━━ STUDY TEXT
Over a foot of new snow yesterday & today; high of 5F.
Naturally, I couldn’t get out for work. The tractor is still in the shop, so called the local service company to send out a road grader. Got a call back a bit later, and was told that on the way here, the blade hit a rock, and broke the central pivot plate...no replacement parts before Monday.
I called off for tomorrow, too, then fired up the snowblower. I still have a 1/4 mile of steep driveway to finish, to get to the mile of private road out to the county road.
Needless to say, nothing new on the gardening front, other than the arrival of another catalogue.
I have no idea what you said here....
LOL!!
Western Pennsylvania had an ice storm, snow and freezing rain mix on Wednesday. It iced over the buds coming out on the dogwood tree. Friday the temps rose to mid-forties.
Started growing flint/field corn for my own homemade cornmeal and hominy. It began a couple years ago when seed for Hopi Blue Corn became more widely available. The corn stays on the stalk as long as possible (fall weather here is rainy). Then the seeds are removed from the cobs and placed in a food dehydrator for one or two days. Hand powered grinders produce a medium-coarse cornmeal. Also making hominy using pickling lime (a.k.a. cal). The results are mostly used for posole stew and cornbread but will try making some polenta soon. Last year grew a dark red corn called ‘Bloody Butcher’ in hopes of making some nice red cornbread. But it turned out mostly having just a bunch of red flakes in it. My hopes for red colored hominy were also dashed as the pickling lime turns the beautiful red color black. Not sure what I’ll grow this year. White or yellow field/flint seed is available but I prefer the colorful kind even if the flavor isn’t rated as high. (Indian Corn would be the non-PC name.)
━━━━
━━ RECORD EXCERPTS
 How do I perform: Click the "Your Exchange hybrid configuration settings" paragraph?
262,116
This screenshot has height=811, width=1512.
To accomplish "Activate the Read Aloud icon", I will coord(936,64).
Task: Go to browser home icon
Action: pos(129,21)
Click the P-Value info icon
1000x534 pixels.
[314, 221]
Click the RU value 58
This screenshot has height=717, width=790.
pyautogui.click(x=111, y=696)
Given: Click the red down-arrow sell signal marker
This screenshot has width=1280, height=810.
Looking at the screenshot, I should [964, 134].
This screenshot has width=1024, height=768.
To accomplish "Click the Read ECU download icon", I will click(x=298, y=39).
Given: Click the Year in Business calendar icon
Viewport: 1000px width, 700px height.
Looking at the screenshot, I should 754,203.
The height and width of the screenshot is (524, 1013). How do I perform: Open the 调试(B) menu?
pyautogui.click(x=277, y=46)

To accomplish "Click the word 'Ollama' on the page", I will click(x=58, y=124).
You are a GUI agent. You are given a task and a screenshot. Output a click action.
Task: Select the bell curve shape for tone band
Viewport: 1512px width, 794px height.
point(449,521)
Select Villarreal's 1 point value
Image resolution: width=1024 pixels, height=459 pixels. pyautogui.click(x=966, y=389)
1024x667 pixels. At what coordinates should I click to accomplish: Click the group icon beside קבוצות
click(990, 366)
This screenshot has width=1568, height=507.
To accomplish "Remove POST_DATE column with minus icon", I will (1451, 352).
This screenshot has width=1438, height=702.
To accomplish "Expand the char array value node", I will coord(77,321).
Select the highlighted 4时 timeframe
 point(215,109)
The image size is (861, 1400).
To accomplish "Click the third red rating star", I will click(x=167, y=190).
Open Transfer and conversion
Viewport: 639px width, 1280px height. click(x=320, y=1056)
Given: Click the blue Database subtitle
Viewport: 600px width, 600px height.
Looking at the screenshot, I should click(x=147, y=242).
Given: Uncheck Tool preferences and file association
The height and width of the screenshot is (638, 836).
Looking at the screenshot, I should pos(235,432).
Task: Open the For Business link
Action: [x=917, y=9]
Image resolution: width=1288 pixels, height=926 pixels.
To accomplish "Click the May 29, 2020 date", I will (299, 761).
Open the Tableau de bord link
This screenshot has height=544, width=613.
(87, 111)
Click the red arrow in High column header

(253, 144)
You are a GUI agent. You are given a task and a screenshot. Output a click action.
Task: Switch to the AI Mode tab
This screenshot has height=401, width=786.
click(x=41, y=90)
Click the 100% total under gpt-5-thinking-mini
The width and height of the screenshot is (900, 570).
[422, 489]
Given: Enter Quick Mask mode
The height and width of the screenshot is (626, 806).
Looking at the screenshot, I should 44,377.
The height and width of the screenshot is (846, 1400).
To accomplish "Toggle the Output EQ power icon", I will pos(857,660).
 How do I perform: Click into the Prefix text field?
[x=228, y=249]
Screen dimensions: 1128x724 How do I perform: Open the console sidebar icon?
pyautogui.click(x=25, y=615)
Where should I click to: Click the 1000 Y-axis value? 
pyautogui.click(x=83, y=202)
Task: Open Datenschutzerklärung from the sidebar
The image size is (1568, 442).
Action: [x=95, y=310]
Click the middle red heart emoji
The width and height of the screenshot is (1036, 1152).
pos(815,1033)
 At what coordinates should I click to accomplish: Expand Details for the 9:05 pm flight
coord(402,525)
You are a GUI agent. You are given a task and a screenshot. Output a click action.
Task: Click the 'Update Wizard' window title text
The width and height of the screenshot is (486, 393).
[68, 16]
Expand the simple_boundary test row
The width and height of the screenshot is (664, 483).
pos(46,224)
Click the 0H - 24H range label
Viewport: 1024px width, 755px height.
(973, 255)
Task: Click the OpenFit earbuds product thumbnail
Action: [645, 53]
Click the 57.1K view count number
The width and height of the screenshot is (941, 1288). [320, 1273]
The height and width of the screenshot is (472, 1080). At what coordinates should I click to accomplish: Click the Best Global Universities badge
━━━━
> HOW TO COMPLETE THIS TASK
Continue the text above on heavy snowfall and homegrown flint corn, starting after its final sentence.

> ANSWER AREA
To post a picture, it has to have a URL, which means you’ll have to upload the image(s) to an image hosting site, and open it there. Copy the URL, and paste it into the following (minus the spaces at each end: < img src=”(paste URL” > Leave the space between img & src! Yes, it is “src”, not “scr”!
If you use Pinterest, you can put it there, then open it in a tab by itself, and copy that URL.
Caveat: if the image is removed from the hosting site, it will disappear from the post, also. Photobucket was always the host of choice, but now the only allow third party posting from premium accounts.
I have a couple of seed catalogs in the mail including number 1 in my garden, Territorial Seed out of Oregon and also new to me was a AM Leonard tool catalog with hundreds of different shovels, long handled pruners and hand Pruners. I hired a neighbor to do some yard clean up. He is coming back Monday to finish plus spade a 12’ x 12’ patch for new strawberries. Our weather has been unusually clear and warm. More on another day...
Just planted a ponderosa pine seedling brought from Northern Arizona. Don’t think it will grow in arid region. However, the Italian Pine is coming along and I believe will one day be a marvellous addition to landscape.
Normal February weather in Central Missouri. Sunny and pleasant yesterday, cold north wind and freezing rain today. lol
Went to the sawmill this morning and retrieved my trailer. It was dry when I got home, but by the time I’d finished unloading it was misting rain which is now freezing on everything. Unloading the wood didn’t trigger any back spasms so hopefully I’m past that for awhile.
I need to work on our tax return, so it can do what it’s going to do outside.
I’m goint to go nuts this year planting Cannas. Mostly from seed. The Tropical and Cannova series from Takii seed seem to be good, and there’s fewer problems with Canna viruses from seed. But I did buy a few rhizomes at Wallymart, so we’ll see.
Interesting thing with Takii Canna seed is that they scarify the seeds for you, by burning two little holes in the hard seed coat with a laser. Looks like a snake bite. But at 40 or 50 cents per seed, they should engrave your name on them.
We got about a quarter inch of ice overnight. Not enough to cause tree damage, but it sure is slick out there this morning.
I got my YakTrax out of the closet. Haven’t needed them in two winters until today.